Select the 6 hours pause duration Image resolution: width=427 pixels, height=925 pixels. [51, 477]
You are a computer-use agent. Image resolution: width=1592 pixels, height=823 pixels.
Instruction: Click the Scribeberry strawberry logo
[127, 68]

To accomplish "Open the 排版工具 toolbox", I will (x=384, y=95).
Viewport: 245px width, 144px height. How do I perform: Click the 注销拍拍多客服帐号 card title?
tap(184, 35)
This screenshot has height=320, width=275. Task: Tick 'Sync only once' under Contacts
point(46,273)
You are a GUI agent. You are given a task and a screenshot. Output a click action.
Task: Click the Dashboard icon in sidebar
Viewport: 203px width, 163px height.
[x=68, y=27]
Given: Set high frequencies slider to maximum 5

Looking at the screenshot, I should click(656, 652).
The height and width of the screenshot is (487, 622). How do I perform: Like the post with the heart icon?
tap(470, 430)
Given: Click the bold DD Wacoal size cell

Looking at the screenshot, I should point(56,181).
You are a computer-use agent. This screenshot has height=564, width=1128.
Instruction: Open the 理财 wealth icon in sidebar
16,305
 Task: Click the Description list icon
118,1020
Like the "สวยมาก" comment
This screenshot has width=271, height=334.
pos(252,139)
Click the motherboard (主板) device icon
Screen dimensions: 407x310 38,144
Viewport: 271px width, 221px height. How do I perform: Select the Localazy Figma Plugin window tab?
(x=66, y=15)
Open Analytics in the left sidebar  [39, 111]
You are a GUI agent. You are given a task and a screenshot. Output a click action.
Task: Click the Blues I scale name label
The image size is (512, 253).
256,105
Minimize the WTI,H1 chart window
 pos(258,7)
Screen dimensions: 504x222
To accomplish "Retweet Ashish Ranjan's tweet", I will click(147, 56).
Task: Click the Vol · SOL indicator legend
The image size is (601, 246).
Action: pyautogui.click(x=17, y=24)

==========

YOUR INSTRUCTIONS
Starting with the line that contains "will (x=384, y=95)." and going on through the line that contains "point(46,273)", render those records as a two-column CSV with the columns text and answer. Give one row per record, with each value in a single quoted field and line breaks replaced by spaces.

FINISHED EXERCISE
text,answer
"To accomplish ""Open the 排版工具 toolbox"",","I will (x=384, y=95)."
"Viewport: 245px width, 144px height. How do I perform: Click the 注销拍拍多客服帐号 card title?","tap(184, 35)"
"This screenshot has height=320, width=275. Task: Tick 'Sync only once' under Contacts","point(46,273)"